For independent advisors, support from their independent broker-dealers is critical to business growth, performance and, of course, payouts. By allowing registered reps to introduce new services and products (like trust and estate planning), for instance, IBDs help advisors boost their yearly production — also known as trailing 12-month fees and commissions.
Investment Advisor magazine’s latest poll of nearly 50 IBDs nationwide — part of the 2019 Investment Advisor Broker-Dealer Reference Guide — reveals which firms have the highest-producing registered reps.
Behind the new services, programs and products being offered by financial advisors are firms that excel at broader business-development programs (such as coaching), provide their advisors with strong managerial support and strive to introduce and enhance technology.
Raymond James, for instance, recently promoted Kim Jensen to serve as chief operating officer of its Private Client Group, which includes both indie and employee registered reps.
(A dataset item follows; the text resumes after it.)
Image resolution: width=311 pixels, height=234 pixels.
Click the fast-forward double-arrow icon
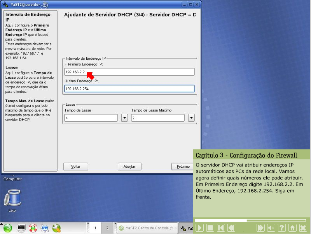pos(260,228)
When Jensen was recruited from UBS to be COO of the employee channel, fan mail poured in from advisors, staff and outsiders.
Other leaders in this category are Commonwealth, Geneos, Prospera, Kestra, SFA and Founders Financial.
In February, Kestra said it was being bought by the private equity group Warburg Pincus; President & CEO James Poer said at the time that, with the backing of its new owner, the firm would further improve its technology platform, build out its investment management research division (including its advice engine) and acquire more wealth management businesses.